We are playing in our playroom when Swee’Pea walks over to the keyboard we have in the room and hits the auto button that plays a jazzy tune on demand. Just like that the room transforms from a partially lit room littered with toys to a shadowy dance hall with dozens of onlookers.
Swee’Pea begins to dance by twirling her little body while simultaneously throwing her arms in the air over and up above her head. It is a close approximation to a pirouette but I’m fairly certain she has yet to see one in her 23 months on this earth. It must come natural to her. She closes her eyes with a half-smile on her face and continues to twirl. Every now and then she changes direction and uses the entire dance floor while she throws her head back and dances to the beat of cheesy jazz. She is dancing personified. Her carefree movements and joyful expressions make me proud to see that she is not afraid to express herself to the fullest in this modern interpretation of movement and spirit.

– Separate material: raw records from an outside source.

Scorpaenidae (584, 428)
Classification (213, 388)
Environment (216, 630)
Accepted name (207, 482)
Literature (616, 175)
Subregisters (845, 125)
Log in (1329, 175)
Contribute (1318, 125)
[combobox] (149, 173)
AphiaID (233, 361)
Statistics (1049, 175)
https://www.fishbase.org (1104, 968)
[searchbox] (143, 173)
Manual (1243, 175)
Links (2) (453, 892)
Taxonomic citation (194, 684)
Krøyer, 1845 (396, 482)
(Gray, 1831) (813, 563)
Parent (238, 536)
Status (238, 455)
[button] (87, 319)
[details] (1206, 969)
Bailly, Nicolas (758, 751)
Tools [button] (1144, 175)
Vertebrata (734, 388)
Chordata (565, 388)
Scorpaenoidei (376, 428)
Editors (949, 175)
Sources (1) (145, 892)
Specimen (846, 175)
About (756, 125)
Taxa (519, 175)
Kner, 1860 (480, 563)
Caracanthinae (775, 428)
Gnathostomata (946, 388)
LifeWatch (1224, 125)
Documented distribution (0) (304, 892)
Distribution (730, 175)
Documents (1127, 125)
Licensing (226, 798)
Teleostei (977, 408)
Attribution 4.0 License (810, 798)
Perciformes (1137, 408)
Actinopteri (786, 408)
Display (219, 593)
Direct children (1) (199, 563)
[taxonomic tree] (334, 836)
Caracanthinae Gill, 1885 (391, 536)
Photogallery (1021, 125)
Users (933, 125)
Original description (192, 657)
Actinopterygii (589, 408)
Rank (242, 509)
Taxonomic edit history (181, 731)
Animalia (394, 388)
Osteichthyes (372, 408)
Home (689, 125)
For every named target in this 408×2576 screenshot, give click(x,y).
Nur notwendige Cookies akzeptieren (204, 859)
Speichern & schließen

Suddenly, I look over at TheMonk who’s standing off to the side. He is quietly doing the White Man’s Overbite in time to the music. He looks at me and sheepishly smiles but keeps on grooving in the classic non-dancer’s pose: feet shoulder-width apart, knees slightly bent, fisted hands held out in front of his body with thumbs up as if ready to go for a run. And, of course, the overbite.
I’ll leave it up to you to decide which child gets his or her dancing ability from which parent.